Team Stronach: Gerhard Klocker neuer interimistischer Landesobmann in Kärnten

Dreiköpfiger Interimsvorstand führt die Kärntner Stronach-Bewegung bis zur offiziellen Mitgliederversammlung. Partei intern wieder völlig geschlossen

Klagenfurt (OTS) - Gerhard Köfer, Landesrat des Team Stronach in Kärnten, konnte am Freitagabend im Rahmen einer Sitzung der Parteispitze in Villach eine zukunftsweisende Lösung für die Obmannfrage des Kärntner Teams erzielen. "Die Mitglieder haben sich einstimmig für Gerhard Klocker als interimistischen Landesparteiobmann ausgesprochen, er wird von der neuen stellvertretenden Landesparteiobfrau Renate Haider und von Peter Bodner, der für die Finanzfragen der Partei zuständig sein wird, unterstützt", erklärt Köfer in einer ersten Stellungnahme.

Der 45-jährige Spittaler Gerhard Klocker war bisher sehr erfolgreich als Teamleiter in Spittal, dem mit Abstand erfolgreichsten Stronach-Bezirk Österreichs, tätig und wird ab sofort interimistisch die Geschicke der großen Kärntner Bewegung leiten. "Ich danke LR Köfer und unseren vielen Mitstreitern für das in mich gesetzte Vertrauen. Das Team Stronach für Kärnten ist eine starke politische Gruppierung, die über ganz eindeutige Vorstellungen für die Zukunft unseres Landes verfügt und klare Werte und einen klaren Kurs als ihre Grundpfeiler sieht", so Klocker, der in den nächsten Monaten mit viel Engagement die Mitgliederversammlung des Teams, inklusive der ersten internen Wahlen, vorbereiten wird.

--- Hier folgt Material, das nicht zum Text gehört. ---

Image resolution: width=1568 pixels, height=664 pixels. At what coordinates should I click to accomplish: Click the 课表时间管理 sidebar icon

Erfreut zeigt sich LR Köfer über den gemeinsam getroffenen Personal-Beschluss: "Klocker ist ein Garant dafür, dass die Partei wieder zu alter Stärke zurückfindet und die bestimmende Kraft im Land bleibt, wenn es darum geht Reformen auf den Weg zu bringen und umzusetzen oder sich als die themenführende und konstruktive Oppositionspartei im Landtag zu positionieren." Für Klocker sind vor allem die Gemeinderatswahlen das nächste große "Etappenziel" der noch so jungen Bewegung. Auch eine Teilnahme an den Wirtschaftskammerwahlen wird angekündigt: Bei den WK-Wahlen wird man sich vor allem als die Alternative zum bestehenden "Stillstandsverwaltungssystem" und als einziger glaubwürdiger Kämpfer gegen Pflichtmitgliedschaften positionieren.

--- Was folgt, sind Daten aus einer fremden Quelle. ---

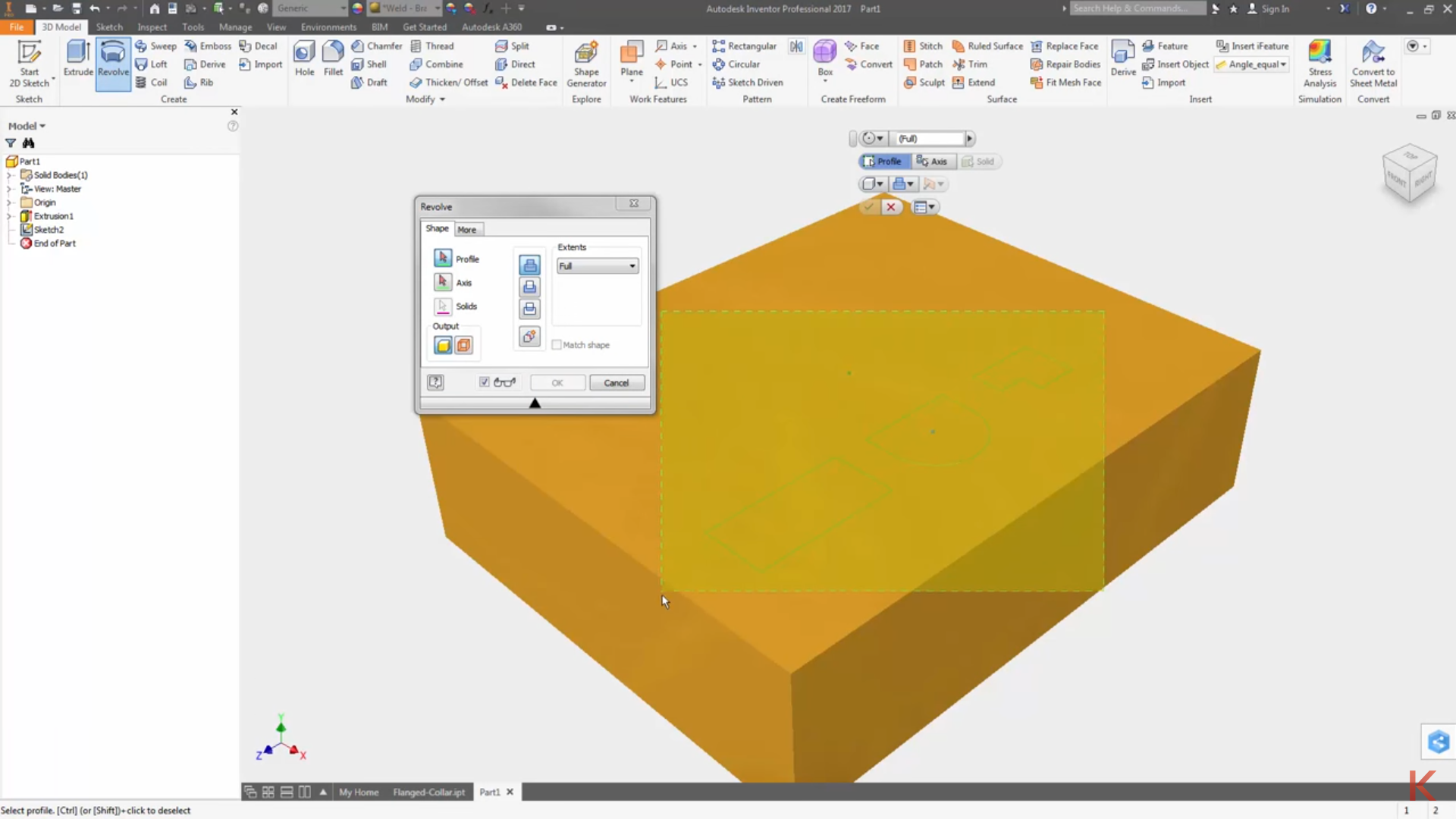The width and height of the screenshot is (1456, 819).
Task: Open the Extents dropdown in Revolve dialog
Action: point(632,265)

Die unqualifizierten Äußerungen seiner Vorgängerin in den Medien wird Klocker nicht kommentieren: "Unsere am Freitagabend vollzogene Sitzung war durch interne Geschlossenheit und gegenseitigen Respekt geprägt. Nach dem innerparteilichen politischen Stillstand der letzten zwei Monaten herrscht im Team eine regelrechte Aufbruchstimmung - mit dem Jahr 2014 wird das Team Stronach in Kärnten wieder an die erfolgreiche Zeit von LR Köfer als Parteiobmann anschließen."